Dataset rows
%%

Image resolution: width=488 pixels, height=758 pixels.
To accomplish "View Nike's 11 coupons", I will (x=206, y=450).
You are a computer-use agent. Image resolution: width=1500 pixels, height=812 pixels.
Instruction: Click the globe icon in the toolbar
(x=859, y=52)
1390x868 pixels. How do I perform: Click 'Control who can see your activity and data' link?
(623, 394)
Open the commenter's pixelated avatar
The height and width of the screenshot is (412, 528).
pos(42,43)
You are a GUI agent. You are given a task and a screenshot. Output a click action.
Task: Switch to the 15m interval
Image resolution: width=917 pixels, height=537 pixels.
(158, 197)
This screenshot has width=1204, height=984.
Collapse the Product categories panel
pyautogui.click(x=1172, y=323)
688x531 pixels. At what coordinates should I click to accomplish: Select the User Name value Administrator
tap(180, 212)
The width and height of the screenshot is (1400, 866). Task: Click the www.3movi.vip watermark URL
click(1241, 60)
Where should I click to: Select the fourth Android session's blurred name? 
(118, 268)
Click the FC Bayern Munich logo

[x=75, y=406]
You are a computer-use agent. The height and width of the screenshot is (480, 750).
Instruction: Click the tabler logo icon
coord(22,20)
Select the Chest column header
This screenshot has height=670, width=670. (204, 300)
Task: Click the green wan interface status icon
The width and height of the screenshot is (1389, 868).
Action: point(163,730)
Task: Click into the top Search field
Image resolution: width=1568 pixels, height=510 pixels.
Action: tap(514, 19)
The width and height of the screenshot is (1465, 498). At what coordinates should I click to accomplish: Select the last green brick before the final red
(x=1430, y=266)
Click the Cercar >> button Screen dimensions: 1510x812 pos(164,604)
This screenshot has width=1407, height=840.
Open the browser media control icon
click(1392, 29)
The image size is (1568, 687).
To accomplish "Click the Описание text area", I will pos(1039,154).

%%

Gather every line of the data above that contains the word "accomplish".

**The output**
To accomplish "View Nike's 11 coupons", I will (x=206, y=450).
688x531 pixels. At what coordinates should I click to accomplish: Select the User Name value Administrator
The width and height of the screenshot is (1465, 498). At what coordinates should I click to accomplish: Select the last green brick before the final red
To accomplish "Click the Описание text area", I will pos(1039,154).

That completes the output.